Como se fosse esta noite a última vez

Começo pela descrição do cenário: um pedaço de entroncamento ferroviário, com o piso ondulante, e os carris com lombas, descendo colina abaixo, plateia adentro, cinco linhas ao todo. Todas as localizações da peça são condensadas nesse cenário, onde se sobrepõem as cadeiras e mesas precisas para evocar o salão, a floresta, a escola e, claro está, a linha. Platonov é um dissoluto mestre-escola na casa dos trinta, aparentemente profundo, talentoso e interessante, mas que não passa de um exemplar frívolo da sua classe e geração. Recambiado para a província, enrola-se na luxúria de mulheres necessitadas. Podia ser um jovem brilhante, mas não sabe que comboio apanhar.

Posta a metáfora em cena, de que fala este espectáculo? O tom da dramaturgia é autosatírico.

A cupidez de Platonov, subjectiva, torna-o cómico, enquanto a consciência objectiva da desgraça das personagens fálas parecer trágicas. A peça fala de nós: crítica, imprensa, leitores, espectadores, unidos pelo verbo na primeira pessoa do plural.

Escolhe-se a vedeta, comentam-se os temas, promove-se o produto, e o promotor. Seduzidos pela aparência e gratificação imediata, perdemos o comboio do real.

Mas o espectáculo fala é do teatro.

Tchékhov era contrário a afirmações religiosas ou políticas, e só estava interessado na ideologia da arte. É essa fé que Nuno Cardoso professa.

A teatralidade afirma-se enquanto linguagem artística autónoma, o encenador desenvolvendo, à garupa dos temas de Platonov, uma síntese das suas pesquisas, fetiches e vícios de estimação. A partir das técnicas de cada actor, assimiladas pelo todo, sucedem-se as imagens, num grande painel vivo de tons burlescos, com entradas e saídas naturais como num sonho. A peça procura criar um animismo próprio, o do palco, onde a multidão de actores invade e povoa a arena, não se sabendo mais quem faz de criança ou de atracção especial.

Platonov, a personagem, é dispersivo e inconsequente.

O espectáculo não. Durante quase quatro horas, o faz-deconta dos actores, actuando como se fosse essa noite a última vez, faz do jogo de cena uma condição para o pensamento.

Os actores arriscam as falas e o corpo com espírito concreto. Ao fazer durar o acontecimento, o espectador participa no ritual não como espectador passivo mas como membro activo de uma comunidade. Talvez o espectáculo pudesse ser mais rasgativo, se furasse a quarta parede, fabricando em lugar da ficção um acto radical com o público, levando até ao fim a criação da coisa comum.

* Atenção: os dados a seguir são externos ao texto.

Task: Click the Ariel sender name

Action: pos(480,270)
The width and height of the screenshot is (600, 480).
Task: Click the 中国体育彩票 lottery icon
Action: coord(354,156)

Diz Lehman, no seu Teatro Pósdramático, que "o teatro, não como tese, mas como prática, representa exemplarmente uma ligação de elementos heterogéneos que simboliza a utopia de uma 'outra vida': trabalho espiritual, artístico e corporal, actividade individual e colectiva são aqui conciliados." É esta irrupção de vida que Platonov faz. Ao expandir-se, enquanto técnica teatral, como se um sismo desenrolasse a terra, o espectáculo afirma-se como um lugar a partir de onde pensar o real, e não mero vasilhame. Só no TNSJ.